=== EXERCISE INPUTS ===
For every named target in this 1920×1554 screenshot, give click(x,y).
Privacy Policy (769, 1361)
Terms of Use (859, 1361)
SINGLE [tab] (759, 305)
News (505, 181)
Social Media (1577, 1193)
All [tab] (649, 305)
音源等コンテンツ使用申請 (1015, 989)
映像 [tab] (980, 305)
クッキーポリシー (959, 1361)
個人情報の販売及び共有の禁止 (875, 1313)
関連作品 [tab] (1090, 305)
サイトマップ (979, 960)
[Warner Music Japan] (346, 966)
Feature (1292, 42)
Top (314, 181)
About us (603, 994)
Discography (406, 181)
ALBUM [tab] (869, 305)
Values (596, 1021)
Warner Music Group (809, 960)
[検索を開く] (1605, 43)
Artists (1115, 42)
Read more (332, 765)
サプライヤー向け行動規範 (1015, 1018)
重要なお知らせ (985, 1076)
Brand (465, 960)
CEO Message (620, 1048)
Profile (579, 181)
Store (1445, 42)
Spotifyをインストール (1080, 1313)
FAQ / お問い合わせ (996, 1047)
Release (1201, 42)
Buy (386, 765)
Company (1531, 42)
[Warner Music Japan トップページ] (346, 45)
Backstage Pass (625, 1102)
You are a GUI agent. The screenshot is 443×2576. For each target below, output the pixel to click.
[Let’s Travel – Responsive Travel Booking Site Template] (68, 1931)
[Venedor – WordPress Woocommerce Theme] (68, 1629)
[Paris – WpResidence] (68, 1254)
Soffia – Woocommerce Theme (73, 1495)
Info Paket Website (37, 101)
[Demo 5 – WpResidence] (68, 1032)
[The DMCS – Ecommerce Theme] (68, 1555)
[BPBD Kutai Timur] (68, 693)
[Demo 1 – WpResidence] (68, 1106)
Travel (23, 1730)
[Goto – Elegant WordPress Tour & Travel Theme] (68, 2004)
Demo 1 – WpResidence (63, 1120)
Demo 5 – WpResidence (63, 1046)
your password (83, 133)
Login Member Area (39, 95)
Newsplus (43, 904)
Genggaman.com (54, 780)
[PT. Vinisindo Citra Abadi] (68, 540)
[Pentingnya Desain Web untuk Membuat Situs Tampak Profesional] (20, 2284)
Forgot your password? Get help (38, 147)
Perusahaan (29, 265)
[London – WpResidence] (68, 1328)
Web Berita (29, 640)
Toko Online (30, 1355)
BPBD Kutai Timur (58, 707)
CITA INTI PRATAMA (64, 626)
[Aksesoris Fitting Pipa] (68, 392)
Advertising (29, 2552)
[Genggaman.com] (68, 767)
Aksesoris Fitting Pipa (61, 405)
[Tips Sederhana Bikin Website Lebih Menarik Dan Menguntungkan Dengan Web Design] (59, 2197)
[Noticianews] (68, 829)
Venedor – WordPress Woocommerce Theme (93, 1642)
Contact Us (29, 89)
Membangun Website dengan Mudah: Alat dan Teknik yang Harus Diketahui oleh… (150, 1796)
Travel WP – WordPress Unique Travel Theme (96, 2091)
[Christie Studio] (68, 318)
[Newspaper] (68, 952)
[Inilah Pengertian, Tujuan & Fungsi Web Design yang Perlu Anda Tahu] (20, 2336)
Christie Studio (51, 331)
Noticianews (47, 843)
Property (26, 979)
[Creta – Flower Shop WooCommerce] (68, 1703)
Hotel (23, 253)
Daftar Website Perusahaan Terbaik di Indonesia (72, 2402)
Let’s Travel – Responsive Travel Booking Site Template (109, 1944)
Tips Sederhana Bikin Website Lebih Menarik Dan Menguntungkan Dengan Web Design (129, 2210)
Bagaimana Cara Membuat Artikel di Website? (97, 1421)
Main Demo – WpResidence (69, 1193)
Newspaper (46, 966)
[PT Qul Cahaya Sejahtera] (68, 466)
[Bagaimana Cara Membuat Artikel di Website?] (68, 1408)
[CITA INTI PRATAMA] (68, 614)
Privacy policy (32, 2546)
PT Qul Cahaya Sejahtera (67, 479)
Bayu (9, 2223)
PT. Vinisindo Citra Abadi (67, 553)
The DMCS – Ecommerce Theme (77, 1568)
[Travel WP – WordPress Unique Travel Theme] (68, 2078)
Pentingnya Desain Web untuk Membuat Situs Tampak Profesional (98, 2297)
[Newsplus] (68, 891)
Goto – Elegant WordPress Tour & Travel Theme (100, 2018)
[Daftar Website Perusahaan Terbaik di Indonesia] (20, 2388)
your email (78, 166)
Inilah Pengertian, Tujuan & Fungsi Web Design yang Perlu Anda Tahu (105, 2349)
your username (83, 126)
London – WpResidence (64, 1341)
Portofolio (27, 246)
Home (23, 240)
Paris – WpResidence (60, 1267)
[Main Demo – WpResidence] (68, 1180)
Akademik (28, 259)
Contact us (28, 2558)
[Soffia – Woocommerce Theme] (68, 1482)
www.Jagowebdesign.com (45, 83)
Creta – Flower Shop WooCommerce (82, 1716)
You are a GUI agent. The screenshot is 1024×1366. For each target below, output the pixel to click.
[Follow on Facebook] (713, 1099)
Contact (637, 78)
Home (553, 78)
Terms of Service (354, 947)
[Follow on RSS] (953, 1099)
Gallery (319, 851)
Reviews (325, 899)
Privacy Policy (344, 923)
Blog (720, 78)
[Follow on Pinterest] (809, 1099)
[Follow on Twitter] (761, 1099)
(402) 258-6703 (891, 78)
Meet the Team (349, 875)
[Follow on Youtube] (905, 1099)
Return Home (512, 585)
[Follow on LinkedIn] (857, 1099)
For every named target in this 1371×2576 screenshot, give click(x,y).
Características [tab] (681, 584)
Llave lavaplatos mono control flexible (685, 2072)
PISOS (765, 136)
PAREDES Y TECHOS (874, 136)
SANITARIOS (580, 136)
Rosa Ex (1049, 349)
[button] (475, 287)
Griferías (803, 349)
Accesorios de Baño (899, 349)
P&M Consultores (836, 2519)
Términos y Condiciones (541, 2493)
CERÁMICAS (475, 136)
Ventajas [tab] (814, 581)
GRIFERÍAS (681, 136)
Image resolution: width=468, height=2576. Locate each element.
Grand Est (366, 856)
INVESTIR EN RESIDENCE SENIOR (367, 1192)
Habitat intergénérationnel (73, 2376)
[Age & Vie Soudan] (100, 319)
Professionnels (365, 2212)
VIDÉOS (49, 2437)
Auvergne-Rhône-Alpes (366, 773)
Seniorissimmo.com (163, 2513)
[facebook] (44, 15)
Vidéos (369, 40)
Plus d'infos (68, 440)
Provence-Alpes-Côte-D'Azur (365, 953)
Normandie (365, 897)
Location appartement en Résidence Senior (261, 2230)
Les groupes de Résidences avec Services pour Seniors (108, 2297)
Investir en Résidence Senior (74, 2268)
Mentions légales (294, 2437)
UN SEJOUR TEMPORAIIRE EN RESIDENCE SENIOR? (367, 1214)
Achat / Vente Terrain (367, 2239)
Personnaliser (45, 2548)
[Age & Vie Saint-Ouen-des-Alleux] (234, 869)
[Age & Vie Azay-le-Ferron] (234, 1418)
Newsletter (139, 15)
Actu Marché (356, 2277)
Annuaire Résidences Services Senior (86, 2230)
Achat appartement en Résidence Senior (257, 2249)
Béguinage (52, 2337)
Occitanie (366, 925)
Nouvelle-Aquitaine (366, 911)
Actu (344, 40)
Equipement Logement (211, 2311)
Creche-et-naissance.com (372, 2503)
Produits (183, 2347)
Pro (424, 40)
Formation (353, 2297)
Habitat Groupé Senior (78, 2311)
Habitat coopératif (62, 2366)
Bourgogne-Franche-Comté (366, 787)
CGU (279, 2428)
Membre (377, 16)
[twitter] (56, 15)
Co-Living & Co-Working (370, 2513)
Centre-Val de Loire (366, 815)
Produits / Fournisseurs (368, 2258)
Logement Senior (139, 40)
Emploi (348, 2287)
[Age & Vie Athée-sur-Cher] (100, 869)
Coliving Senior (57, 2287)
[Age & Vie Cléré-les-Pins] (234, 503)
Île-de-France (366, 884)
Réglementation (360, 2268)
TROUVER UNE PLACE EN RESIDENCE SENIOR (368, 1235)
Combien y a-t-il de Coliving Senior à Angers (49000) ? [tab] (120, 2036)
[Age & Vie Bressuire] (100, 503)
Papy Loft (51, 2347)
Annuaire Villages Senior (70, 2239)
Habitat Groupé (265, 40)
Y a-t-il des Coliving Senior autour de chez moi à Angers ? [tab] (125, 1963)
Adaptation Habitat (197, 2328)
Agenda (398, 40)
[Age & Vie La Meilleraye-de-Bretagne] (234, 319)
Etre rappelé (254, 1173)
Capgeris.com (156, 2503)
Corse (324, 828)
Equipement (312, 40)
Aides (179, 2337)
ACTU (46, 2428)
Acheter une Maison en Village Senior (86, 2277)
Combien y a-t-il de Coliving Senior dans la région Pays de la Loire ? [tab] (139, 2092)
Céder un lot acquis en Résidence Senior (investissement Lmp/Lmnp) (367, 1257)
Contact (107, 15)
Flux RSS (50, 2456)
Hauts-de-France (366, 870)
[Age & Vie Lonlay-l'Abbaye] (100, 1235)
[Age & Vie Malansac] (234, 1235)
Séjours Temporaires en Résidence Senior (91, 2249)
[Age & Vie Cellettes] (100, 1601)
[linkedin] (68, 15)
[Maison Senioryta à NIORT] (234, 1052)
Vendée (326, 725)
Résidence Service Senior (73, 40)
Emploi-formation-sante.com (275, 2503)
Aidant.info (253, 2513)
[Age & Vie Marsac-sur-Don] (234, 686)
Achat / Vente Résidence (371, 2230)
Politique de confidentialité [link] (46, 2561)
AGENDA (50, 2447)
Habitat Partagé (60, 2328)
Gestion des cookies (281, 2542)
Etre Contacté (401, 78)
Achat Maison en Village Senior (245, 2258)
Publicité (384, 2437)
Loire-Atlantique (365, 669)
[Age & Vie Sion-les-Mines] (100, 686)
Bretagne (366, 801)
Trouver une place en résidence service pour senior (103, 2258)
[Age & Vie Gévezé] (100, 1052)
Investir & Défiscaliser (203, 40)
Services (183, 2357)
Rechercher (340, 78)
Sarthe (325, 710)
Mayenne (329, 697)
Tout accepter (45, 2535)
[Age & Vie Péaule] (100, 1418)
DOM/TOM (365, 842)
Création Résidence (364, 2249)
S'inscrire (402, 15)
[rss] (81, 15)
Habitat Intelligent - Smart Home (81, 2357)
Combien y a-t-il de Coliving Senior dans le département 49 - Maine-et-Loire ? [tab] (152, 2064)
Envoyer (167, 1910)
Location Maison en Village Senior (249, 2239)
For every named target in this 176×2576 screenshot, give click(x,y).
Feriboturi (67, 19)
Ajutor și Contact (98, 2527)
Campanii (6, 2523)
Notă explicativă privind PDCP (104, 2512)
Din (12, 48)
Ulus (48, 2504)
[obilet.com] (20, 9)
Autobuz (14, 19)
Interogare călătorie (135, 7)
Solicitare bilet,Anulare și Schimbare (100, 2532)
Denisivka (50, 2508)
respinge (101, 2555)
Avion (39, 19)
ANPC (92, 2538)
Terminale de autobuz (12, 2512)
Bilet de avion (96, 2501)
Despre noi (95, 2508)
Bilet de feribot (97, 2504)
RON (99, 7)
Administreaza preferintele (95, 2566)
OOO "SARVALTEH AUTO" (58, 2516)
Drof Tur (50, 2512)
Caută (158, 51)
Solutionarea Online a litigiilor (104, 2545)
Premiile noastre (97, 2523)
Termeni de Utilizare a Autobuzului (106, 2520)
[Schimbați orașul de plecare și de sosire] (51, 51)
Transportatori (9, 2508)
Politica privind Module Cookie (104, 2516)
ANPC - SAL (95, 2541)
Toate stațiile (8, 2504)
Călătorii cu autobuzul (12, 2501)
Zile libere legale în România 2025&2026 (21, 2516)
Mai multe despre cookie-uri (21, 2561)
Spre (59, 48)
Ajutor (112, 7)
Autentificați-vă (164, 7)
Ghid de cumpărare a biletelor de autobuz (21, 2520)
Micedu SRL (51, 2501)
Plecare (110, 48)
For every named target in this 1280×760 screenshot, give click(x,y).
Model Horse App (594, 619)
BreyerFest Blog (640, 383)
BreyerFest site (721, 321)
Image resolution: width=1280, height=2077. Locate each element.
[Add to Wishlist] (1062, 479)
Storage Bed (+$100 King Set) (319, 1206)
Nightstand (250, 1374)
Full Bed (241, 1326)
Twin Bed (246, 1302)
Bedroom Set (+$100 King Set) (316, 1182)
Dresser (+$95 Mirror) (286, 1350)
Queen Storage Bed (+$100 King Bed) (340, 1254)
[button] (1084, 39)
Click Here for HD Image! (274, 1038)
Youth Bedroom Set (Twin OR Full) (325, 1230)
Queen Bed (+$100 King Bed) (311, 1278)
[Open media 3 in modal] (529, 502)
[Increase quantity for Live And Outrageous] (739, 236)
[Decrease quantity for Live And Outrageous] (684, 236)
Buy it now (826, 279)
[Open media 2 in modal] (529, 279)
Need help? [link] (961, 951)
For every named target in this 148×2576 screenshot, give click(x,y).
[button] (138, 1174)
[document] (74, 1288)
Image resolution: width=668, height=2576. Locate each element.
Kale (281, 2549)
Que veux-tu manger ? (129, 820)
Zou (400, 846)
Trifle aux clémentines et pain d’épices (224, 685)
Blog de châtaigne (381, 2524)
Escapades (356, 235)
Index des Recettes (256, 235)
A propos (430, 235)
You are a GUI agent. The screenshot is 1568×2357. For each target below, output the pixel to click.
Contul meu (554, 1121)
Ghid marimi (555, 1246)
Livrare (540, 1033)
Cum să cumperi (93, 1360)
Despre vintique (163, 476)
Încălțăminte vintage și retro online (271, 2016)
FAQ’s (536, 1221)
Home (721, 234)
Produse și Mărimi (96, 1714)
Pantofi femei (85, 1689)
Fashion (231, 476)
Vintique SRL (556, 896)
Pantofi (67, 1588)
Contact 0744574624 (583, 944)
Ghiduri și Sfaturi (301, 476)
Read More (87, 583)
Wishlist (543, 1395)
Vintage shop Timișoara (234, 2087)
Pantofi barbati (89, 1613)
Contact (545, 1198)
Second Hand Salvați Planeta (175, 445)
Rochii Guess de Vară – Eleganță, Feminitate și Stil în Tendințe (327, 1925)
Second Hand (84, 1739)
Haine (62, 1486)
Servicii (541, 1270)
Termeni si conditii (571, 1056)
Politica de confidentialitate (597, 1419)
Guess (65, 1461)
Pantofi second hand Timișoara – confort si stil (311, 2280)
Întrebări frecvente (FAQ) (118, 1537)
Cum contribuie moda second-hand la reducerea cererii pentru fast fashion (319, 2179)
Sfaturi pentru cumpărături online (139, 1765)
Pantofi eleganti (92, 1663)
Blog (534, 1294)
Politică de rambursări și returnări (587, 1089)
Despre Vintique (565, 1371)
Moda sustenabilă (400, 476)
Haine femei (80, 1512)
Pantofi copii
===
TASK DESCRIPTION: Pull every line containing the string "Responsive" out of the data above and copy it.

YOUR RESPONSE:
[Let’s Travel – Responsive Travel Booking Site Template] (68, 1931)
Let’s Travel – Responsive Travel Booking Site Template (109, 1944)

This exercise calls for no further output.